(REQUIREMENT)
Switch "option" to "setting" in the stretch of rows below from the line containing "How do I perform: Disable" through the last row, and change nothing else. Give back only those lines, leaving out the pictures.

## BEGIN

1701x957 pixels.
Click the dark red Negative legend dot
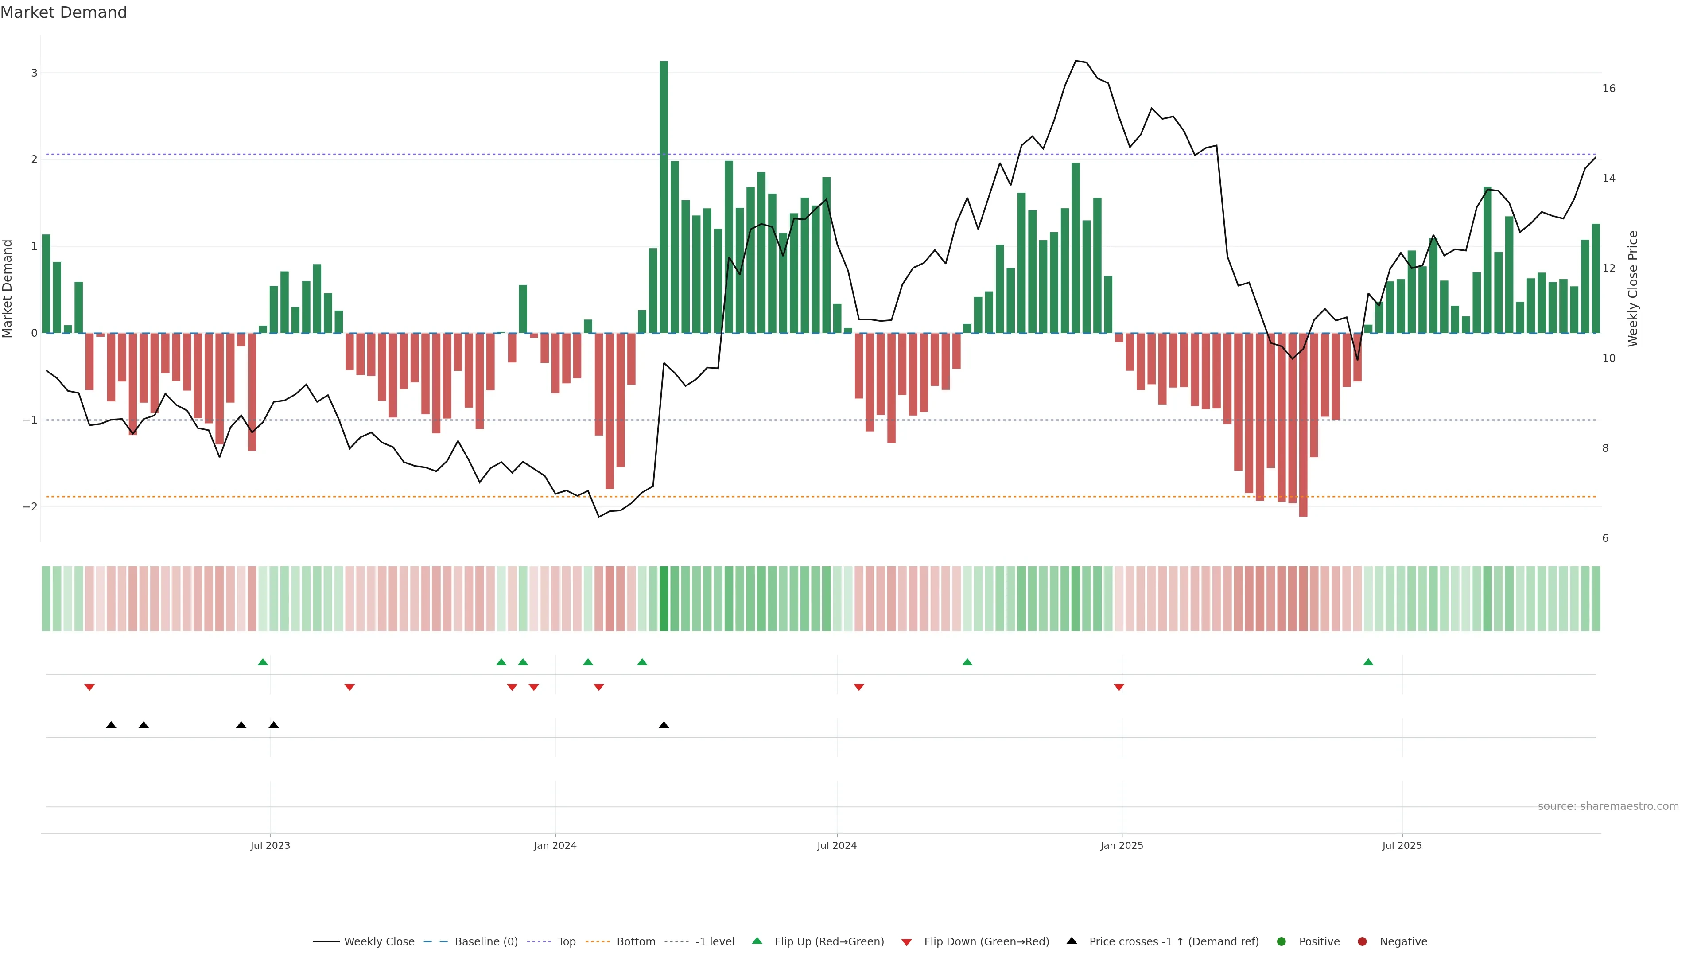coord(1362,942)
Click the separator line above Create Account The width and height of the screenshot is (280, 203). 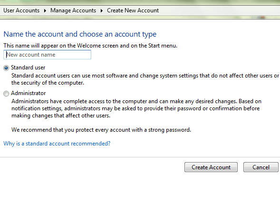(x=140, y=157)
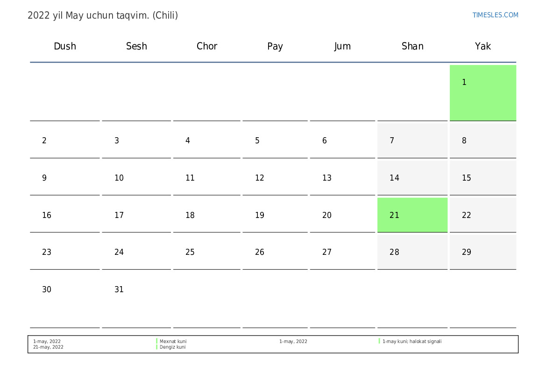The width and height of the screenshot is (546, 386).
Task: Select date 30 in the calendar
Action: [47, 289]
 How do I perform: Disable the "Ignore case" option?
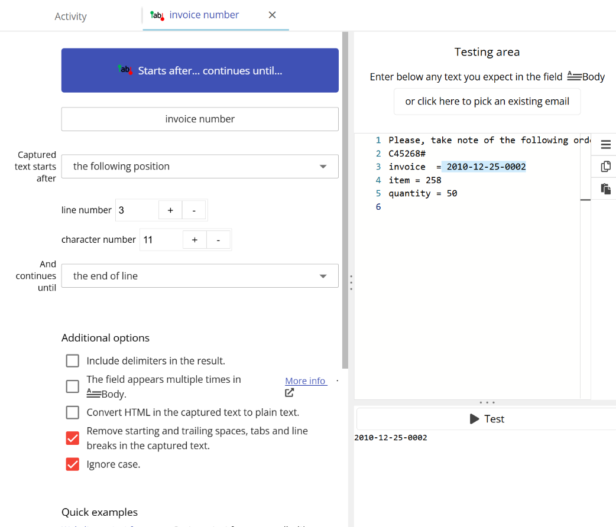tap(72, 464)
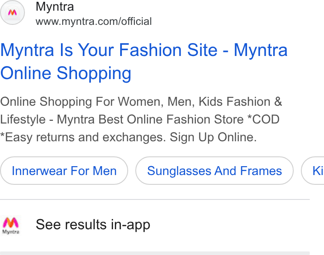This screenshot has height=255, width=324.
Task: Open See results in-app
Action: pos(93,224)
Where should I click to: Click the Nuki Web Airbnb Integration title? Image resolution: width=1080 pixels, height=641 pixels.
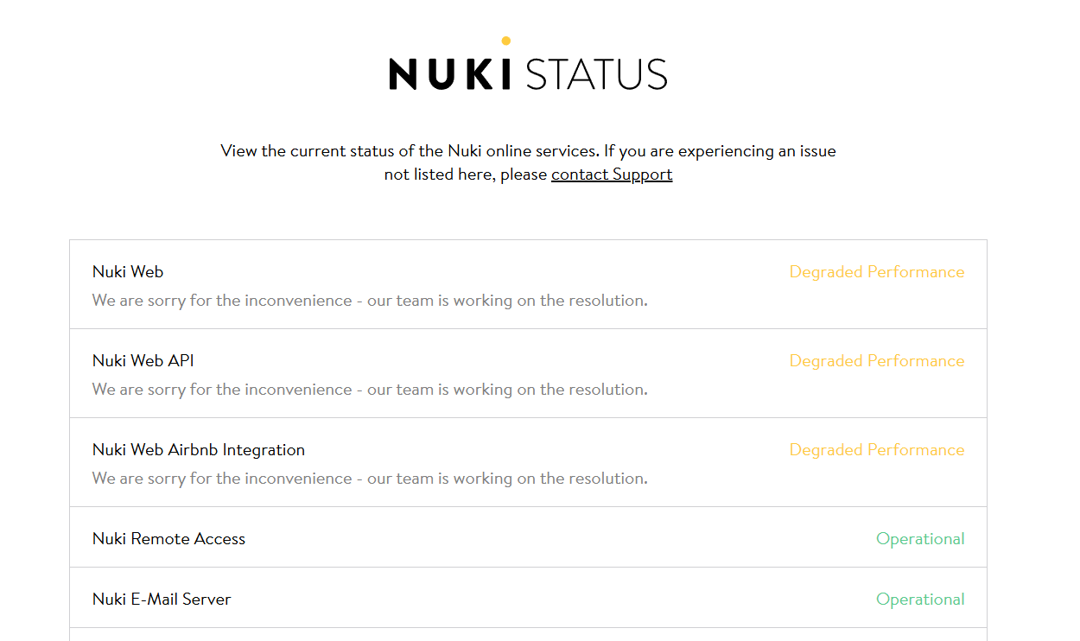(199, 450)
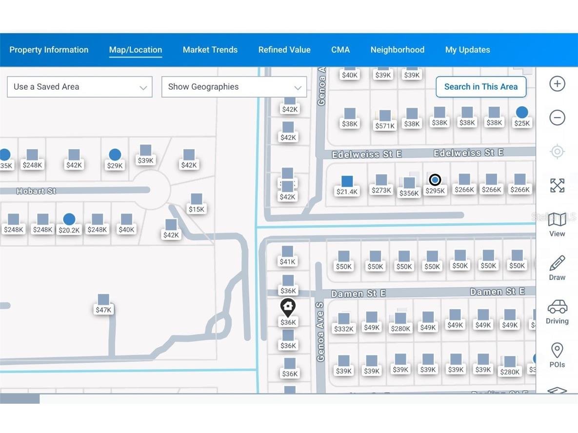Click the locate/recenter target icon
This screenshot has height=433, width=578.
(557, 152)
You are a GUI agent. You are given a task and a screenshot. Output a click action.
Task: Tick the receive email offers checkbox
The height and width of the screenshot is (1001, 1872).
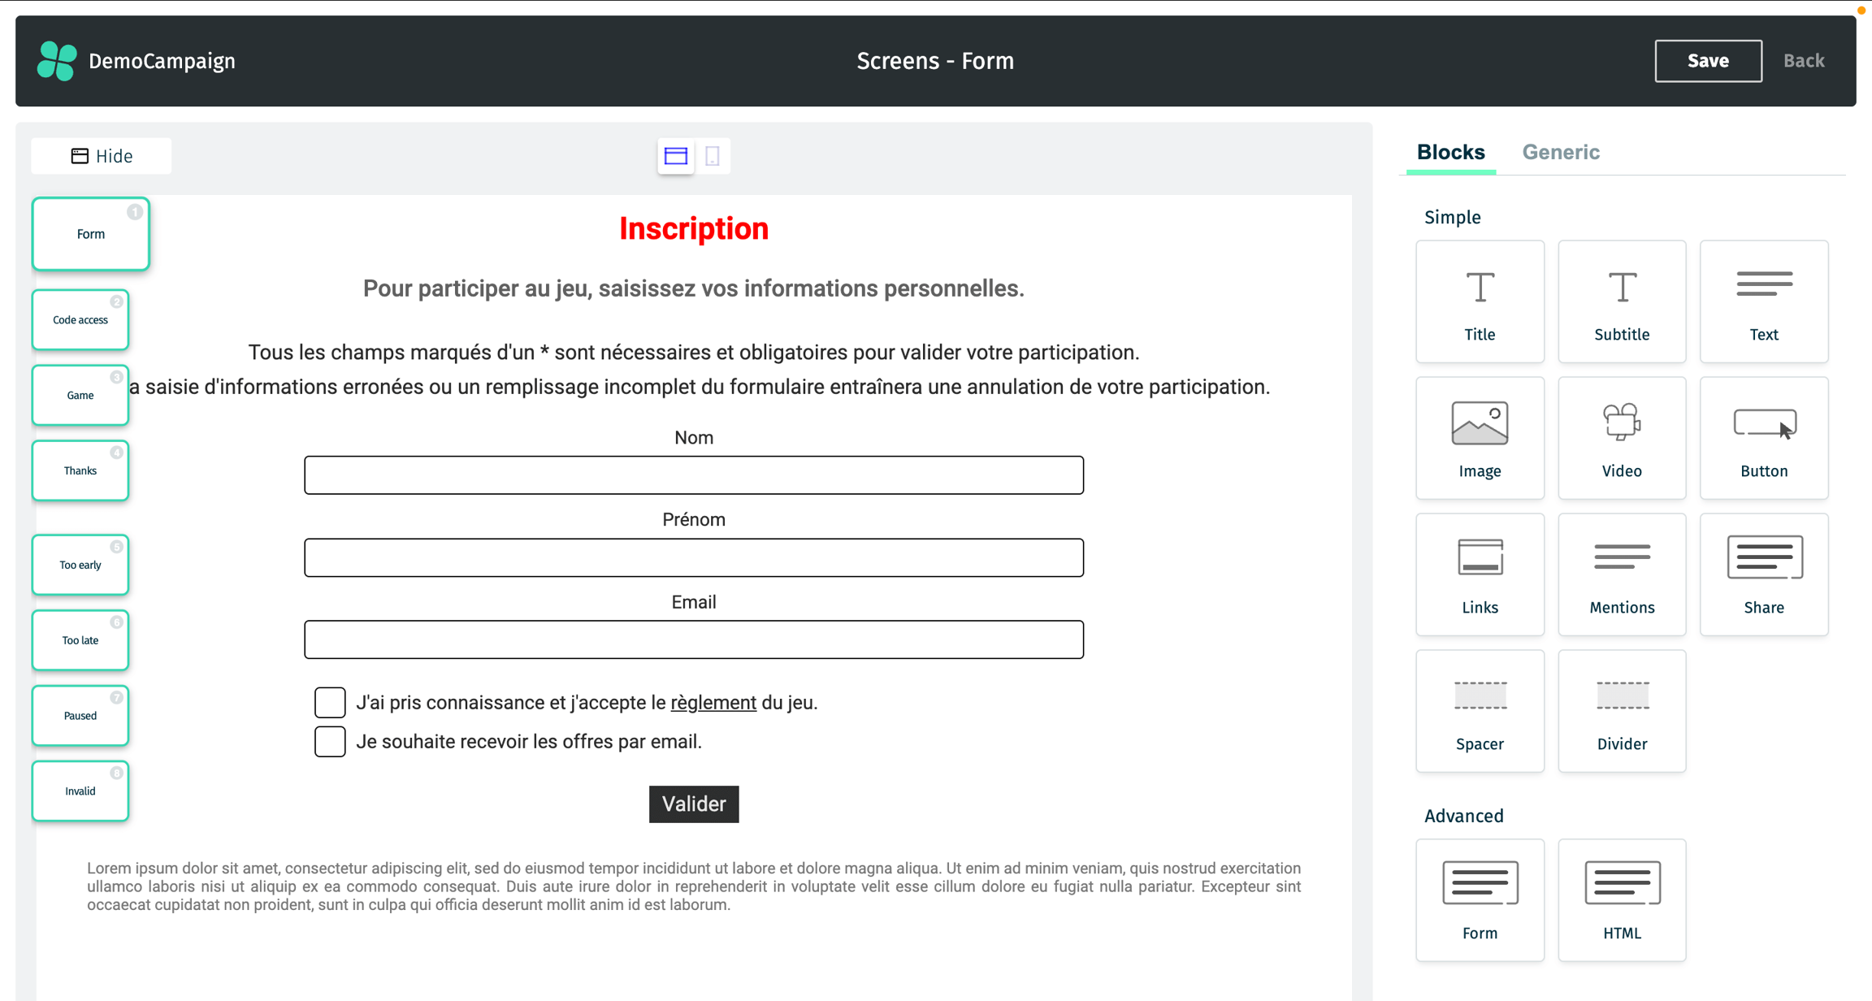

## END

(OUTPUT FOR THIS TASK)
 How do I perform: Disable the "Ignore case" setting?
tap(72, 464)
This screenshot has height=255, width=324.
Task: Open See results in-app
Action: pos(93,224)
Where should I click to: Click the Nuki Web Airbnb Integration title? Image resolution: width=1080 pixels, height=641 pixels.
(199, 450)
Click the locate/recenter target icon
This screenshot has height=433, width=578.
(557, 152)
You are a GUI agent. You are given a task and a screenshot. Output a click action.
Task: Tick the receive email offers checkbox
The height and width of the screenshot is (1001, 1872).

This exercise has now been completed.